Hier, un des principaux candidats péronistes à la présidentielle de l'an prochain, Sergio Massa (maire de Tigre, une ville mi-résidentielle mi-populaire de la banlieue nord de Buenos Aires) a convoqué la presse pour annoncer qu'il avait déjà recueilli 2 millions de signature contre le projet de nouveau Code Pénal.
Le gouvernement kirchnériste a récemment poussé les feux sur ce projet similaire en plusieurs points à la réforme Taubira (renforcement des droits de la défense, conversion des courtes peines de prison en travaux d'intérêt général). Dans le jargon local on qualifie ce projet de "garantista" (ce qui est soit un compliment soit une dénonciation.)
Ses opposants ont riposté, comme l'UMP et le FN chez nous, en lançant une campagne contre le laxisme judiciaire et le supposé souci du gouvernement de protéger les assassins plutôt que les victimes; bref, rien que du classique: la démagogie, là-bas comme ici, plus c'est épais mieux c'est.
Il y a quelques mois (cf. un précédent billet sur ce blog) le gouverneur Scioli a d'ailleurs rappelé les policiers retraités de la province de Buenos Aires en réponse à l'offensive sécuritaire de ses opposants (et des médias contrôlés par les grands groupes qui jouent le même rôle que TF1 et consorts vis-à-vis du gouvernement Jospin en 2001-2002 en dénonçant inlassablement la "montée de l'insécurité").
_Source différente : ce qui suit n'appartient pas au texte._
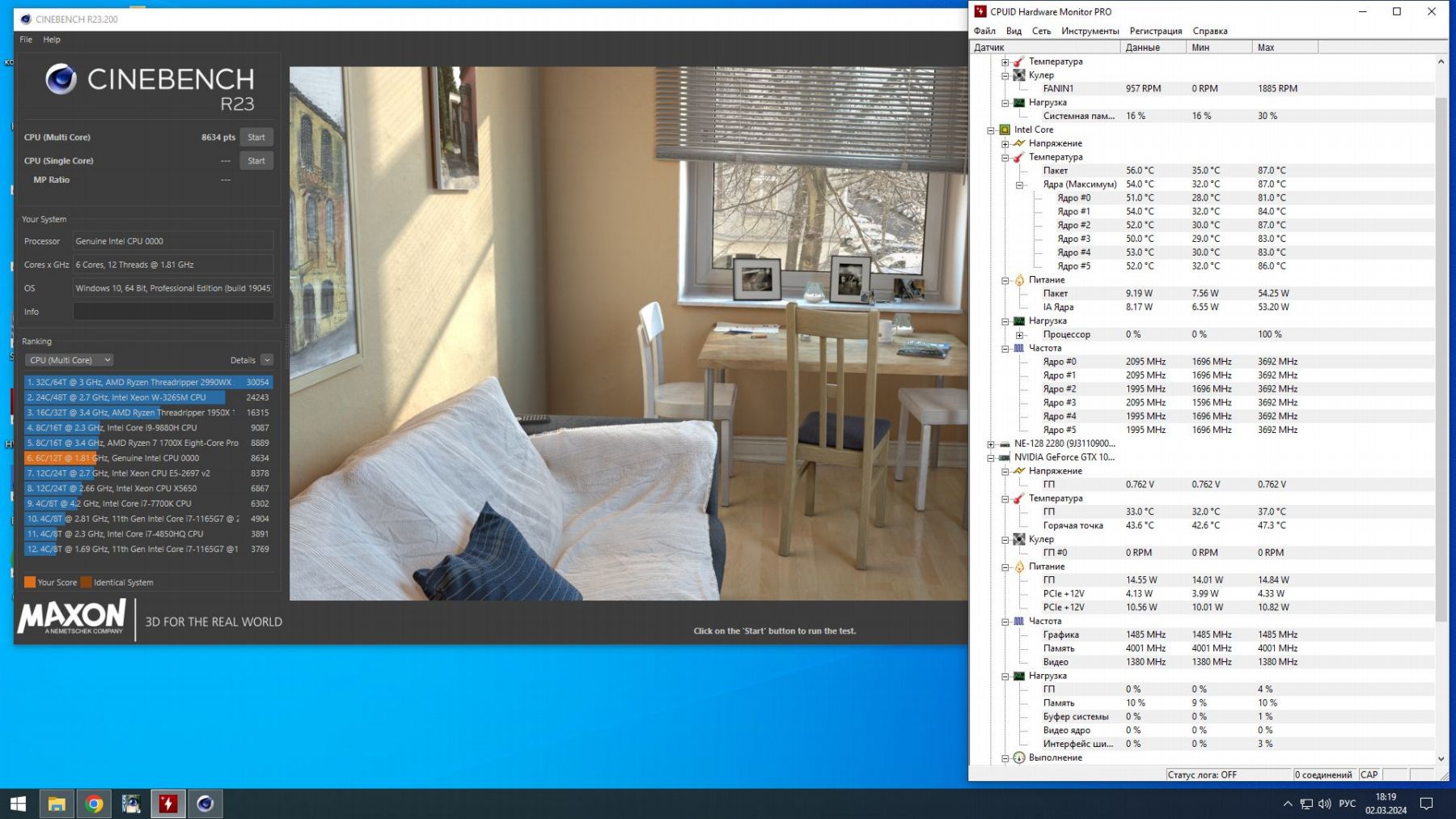Viewport: 1456px width, 819px height.
Task: Click the NVIDIA GeForce GTX graphics card icon
Action: (x=1005, y=457)
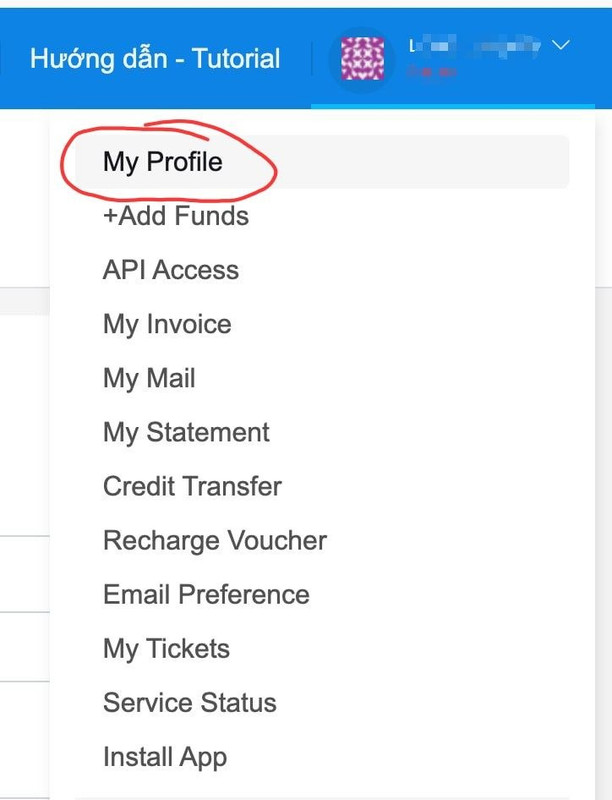Select Install App option
The height and width of the screenshot is (800, 612).
coord(165,757)

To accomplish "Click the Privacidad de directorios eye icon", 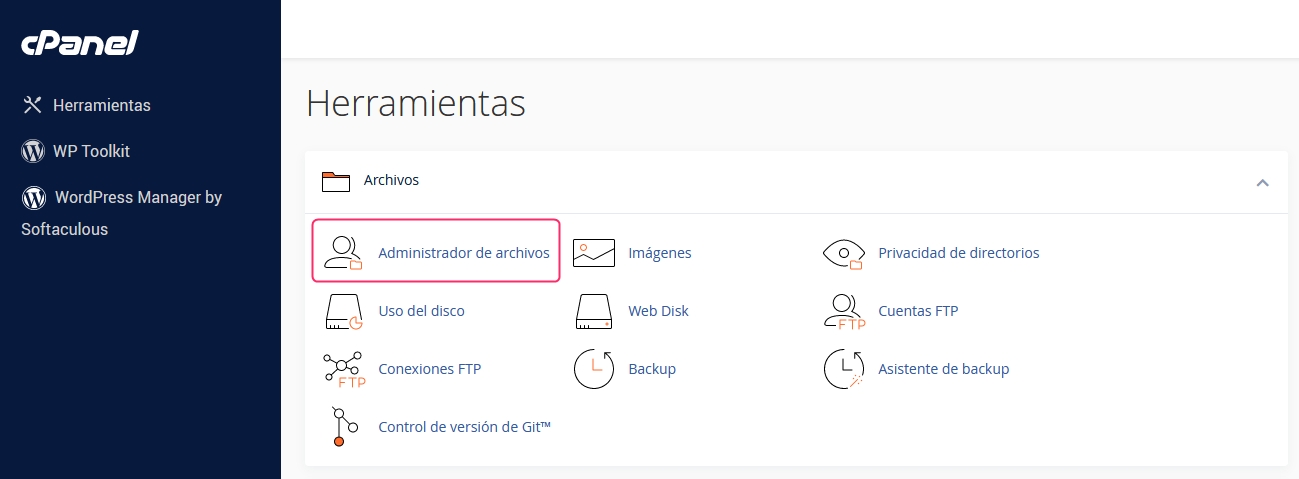I will pyautogui.click(x=843, y=254).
Ceux qui croient encore que le péronisme historique est de gauche (du fait des politiques redistributives menées par Peron lors de son premier mandat) doivent réaliser que les trois quarts des politiciens péronistes pur sucre sont des populistes de droite voire d'extrême-droite qui conjuguent volontiers, comme chez nous Sarkozy et sa clique, néo-libéralisme bon teint, corruption active et passive, et démagogie sécuritaire (Menem, Duhalde, De La Sota, Rodriguez Saa et évidemment Massa lui-même sont des exemples parmi les plus représentatifs).
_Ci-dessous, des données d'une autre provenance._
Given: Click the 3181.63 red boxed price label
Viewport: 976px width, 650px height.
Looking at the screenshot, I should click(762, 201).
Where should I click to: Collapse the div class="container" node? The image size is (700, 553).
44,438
Si l'action redistributive (plus modeste dans la réalité que dans le discours) des Kirchner peut dans une certaine mesure se réclamer de la dimension sociale du premier péronisme, dans leur démarche "garantista", ils se sont nettement affirmés comme post-péronistes (même si eux aussi, compte tenu des traditions politiques de l'Argentine, se coltinent encore une bonne couche de démagogie et de corruption...) et ils sont de ce point de vue plus proches de la vision de l'Etat de Droit défendue à la sortie de la dictature par un Alfonsin, par exemple, ce qui explique le réflexe de mobilisation de leurs opposants internes qui, quant à eux, n'ont jamais dépassé sur ce point les conceptions autoritaristes et "verticalistes" de Peron.
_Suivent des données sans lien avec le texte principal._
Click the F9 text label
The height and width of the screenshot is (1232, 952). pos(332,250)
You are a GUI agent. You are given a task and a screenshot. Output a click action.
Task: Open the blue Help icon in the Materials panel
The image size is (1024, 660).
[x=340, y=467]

Massa et les autres démagogues péronistes évitent soigneusement de relever que le problème de la corruption est particulièrement critique dans la police (surtout dans les polices provinciales) et l'appareil judiciaire.
Renforcer les pouvoirs de la police dans ce contexte sous prétexte d'efficacité n'est donc pas forcément une bonne idée pour améliorer la sécurité publique (comme disait Coluche en son temps: "Là où il y a des flics, c'est dangereux"). Un autre problème relevé il y a quelque temps par Horacio Verbitzky dans Pagina/12 est que les gros narco-traficants qui contribuent beaucoup à l'insécurité ambiante ont pris l'habitude de s'installer dans les "countries" (quartiers résidentiels fermés des alentours de Buenos Aires munis de leur propre sécurité privée généralement constitué d'anciens policiers exclus de la Bonaerense pour corruption), où ils sont comme par hasard bien à l'abri de la police pour gérer leurs petites affaires...
Bref il y a bien des choses à faire pour lutter contre l'insécurité: réformer la police, mieux contrôler toutes les zones de non-droit (et pas uniquement les "villas miseria"), mais attaquer sommairement une réforme "garantista" demande moins d'efforts (tant intellectuels que financiers) et peu rapporter gros (électoralement).